Without the dlc, this is an AMAZING love letter and tribute to the entire FF series, ending where it all began, with four Warriors of Light setting off to the Chaos Shrine to rescue Princess Sarah from the clutches of the villainous Garland. Closing off the game's story with an amazing conclusion that wraps up jack's storyline and ties it all back in a way that, if they ended it right there, i'm sure nobody would complain.

but WITH the dlc... This might become one of my favorite action games of all time.

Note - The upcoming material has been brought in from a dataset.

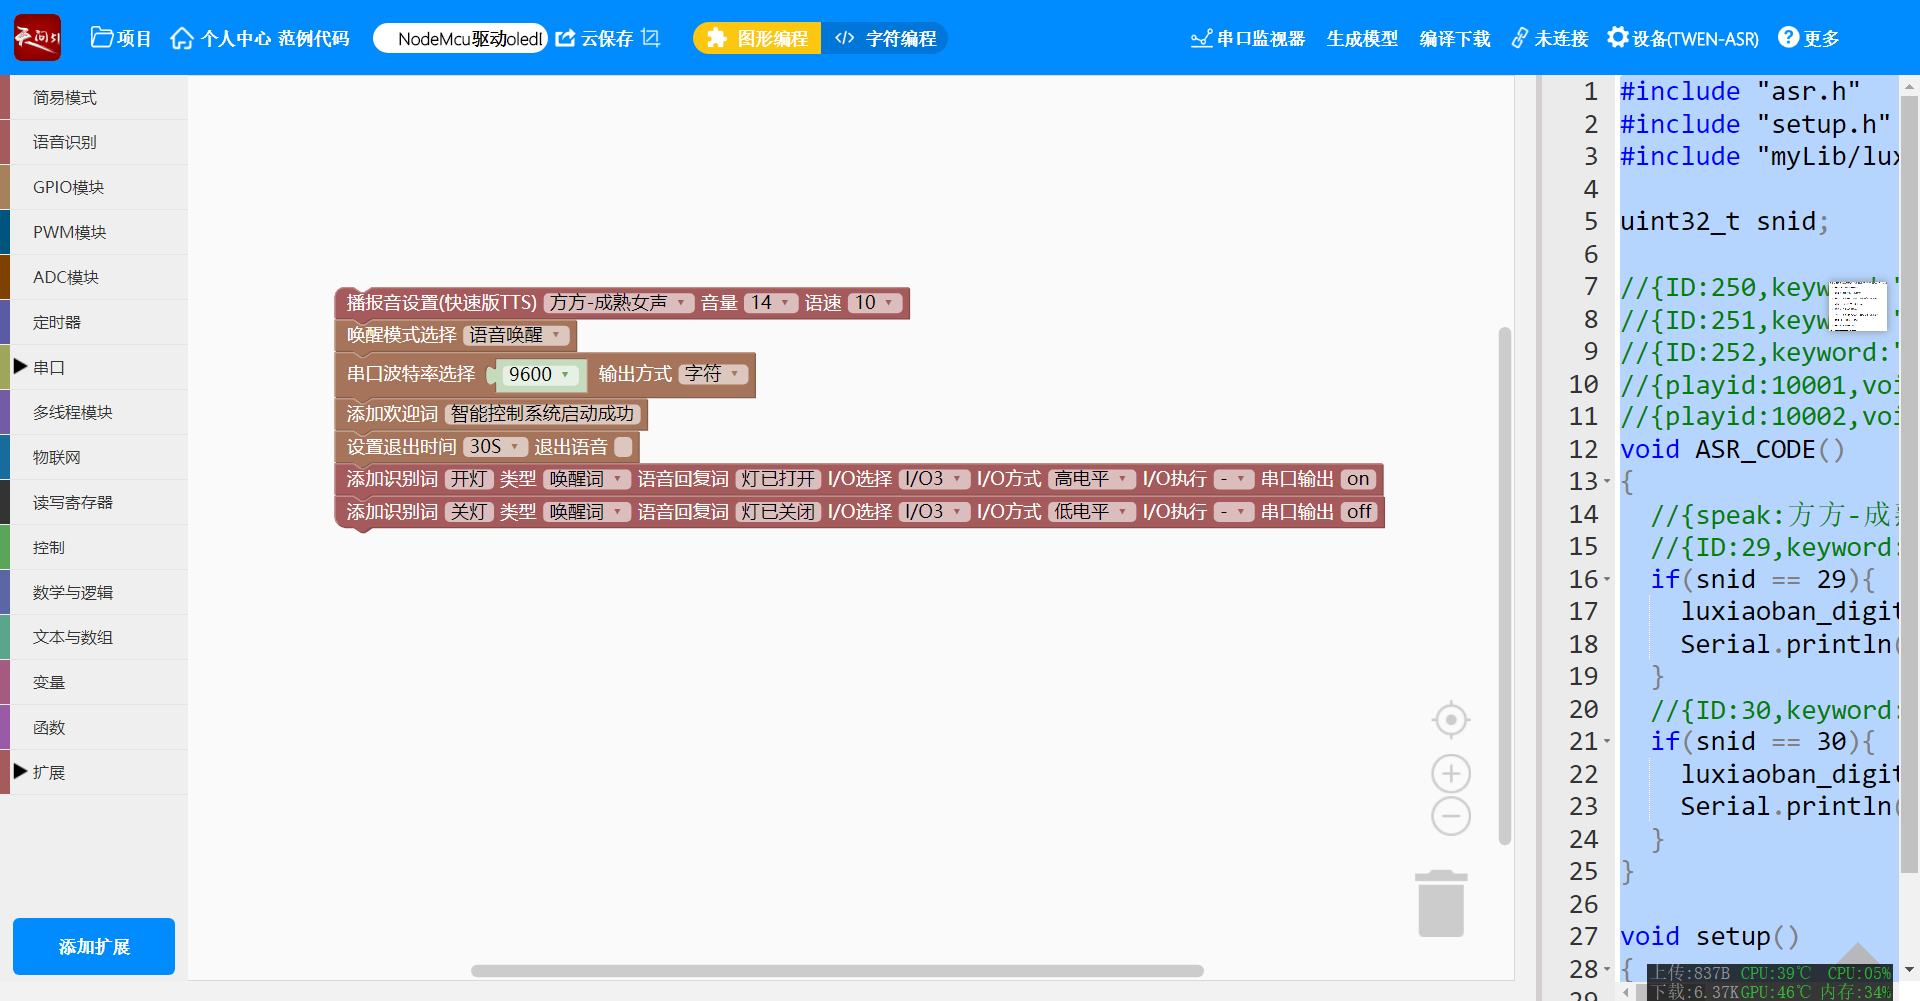
Task: Zoom out with the minus icon
Action: tap(1450, 816)

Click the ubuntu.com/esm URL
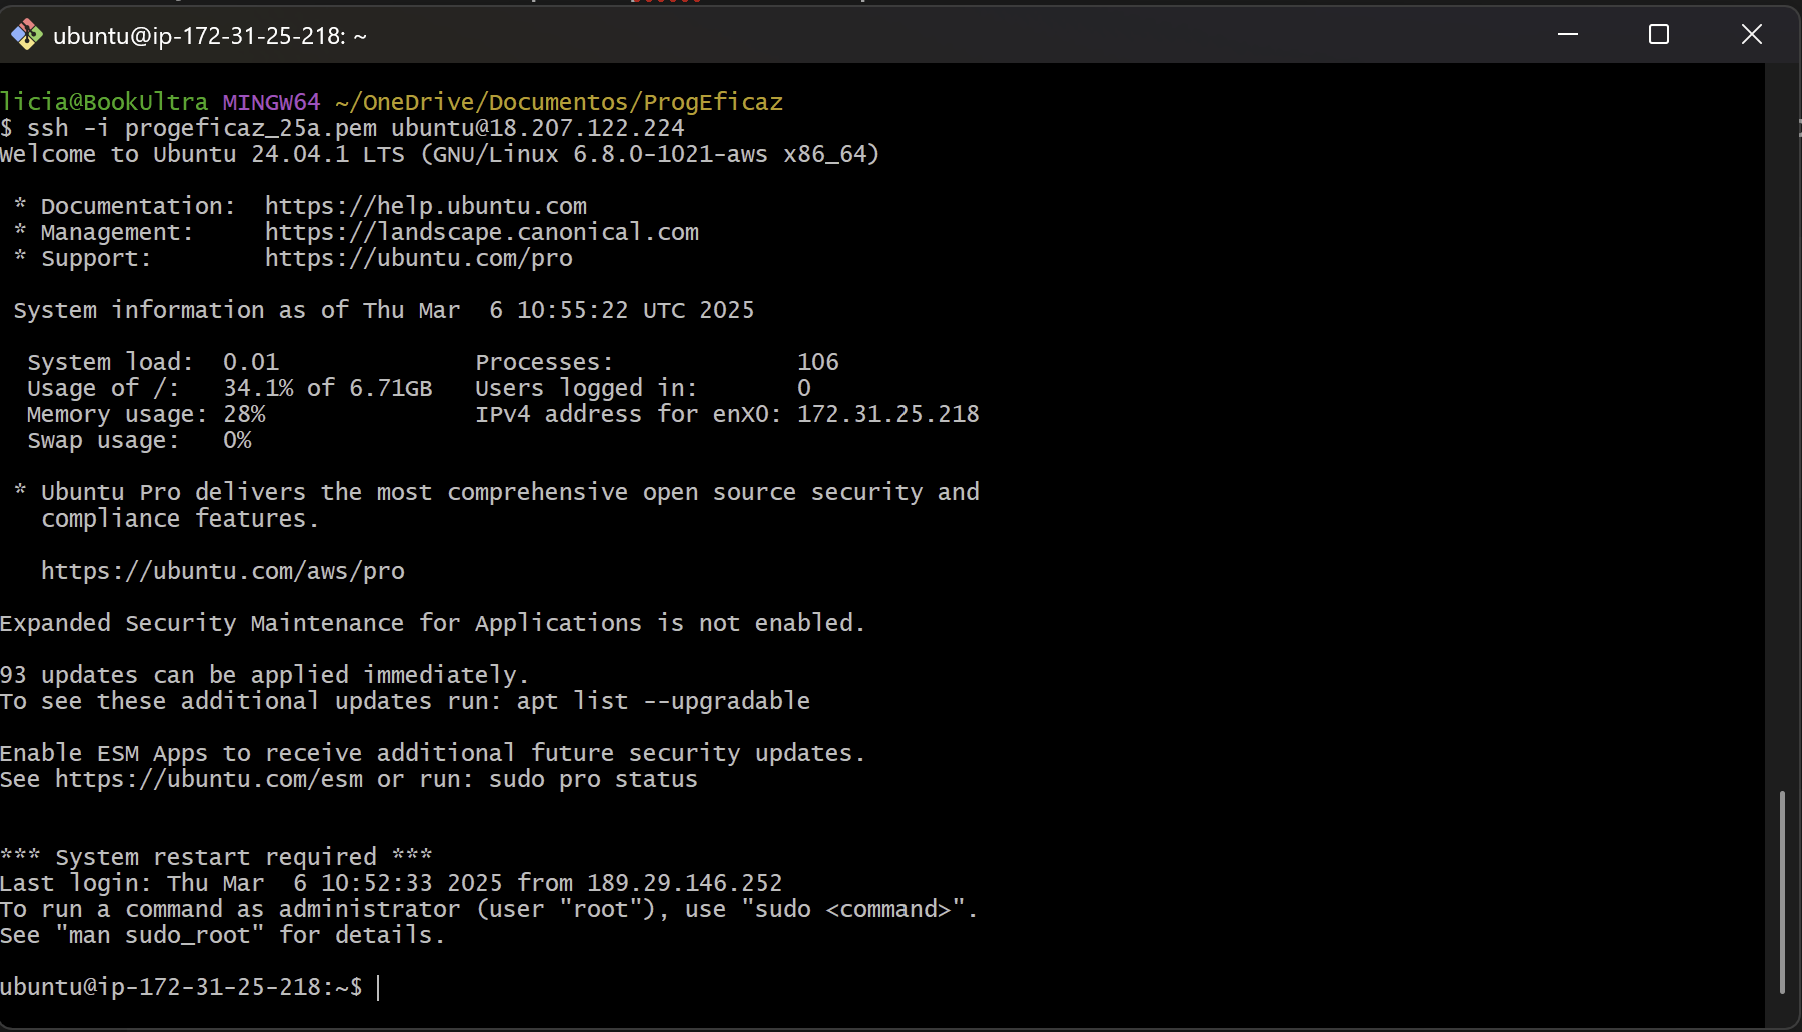click(209, 779)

Gameplay is coo I wish the story was in the whole game and not the last hour and the characters actually got development so I could care about any of them throughout the game and the soundtrack is pretty mediocre for a final fantasy anniversary game

I was curious by this game for the memes and ridiculous voice acting. Destroy Chaos. That is all I knew we had to do but this game went from a laugh fest to a heart-wrenching tale that made me cry.
First off, if you've played Nioh. Welcome to Nioh with a Final Fantasy skin. The gameplay, the mission layout, the currencies. It's flat out, Nioh and it's awesome.
The Nioh layout was a more accessible souls game and Stranger of Paradise does a fantastic job at being both easy if you want it to be and hard as freakin nails if you choose to play it's harder difficulty setting once you beat the game.
Our main character is Jack, a normal dude who has one goal. Destroy Chaos and that is his whole personality. The plot starts off very simple but then as you play, the hidden reports, the hidden meaning behind characters words. You begin to realise, that it's convoluted and way more intense than you think.
I can't stress enough how this game takes ridiculous over the top acting and gameplay and blends it in the end with the first time I have ever genuinely started crying in gameplay. Not just a cutscene.
This game IS ridiculous. This game IS over the top. However it manages to weave a fantastic ending and is just a huge throwback to how I felt playing a PS3 game for the first time in my parents lounge room.

Applies half-learned lessons about level design and class-based customization from the Soulslike genre with junky looting and spammy battle systems from the MMO genre and creates a pretty hysterical mutation out of the two of them. Likely more fun to get a group to laugh at/with but also just on the side of being too easy and silly to feel embarrassed to be playing this in this day and age (even if just because you have a PS+ Extra account for now) to try even random rooms. The type of game where you can discover a wind spell will blow away poison gas, but the arbitrary lava you have to get across isn't affected by spells but instead stopped by destroying the statue it's pouring out of.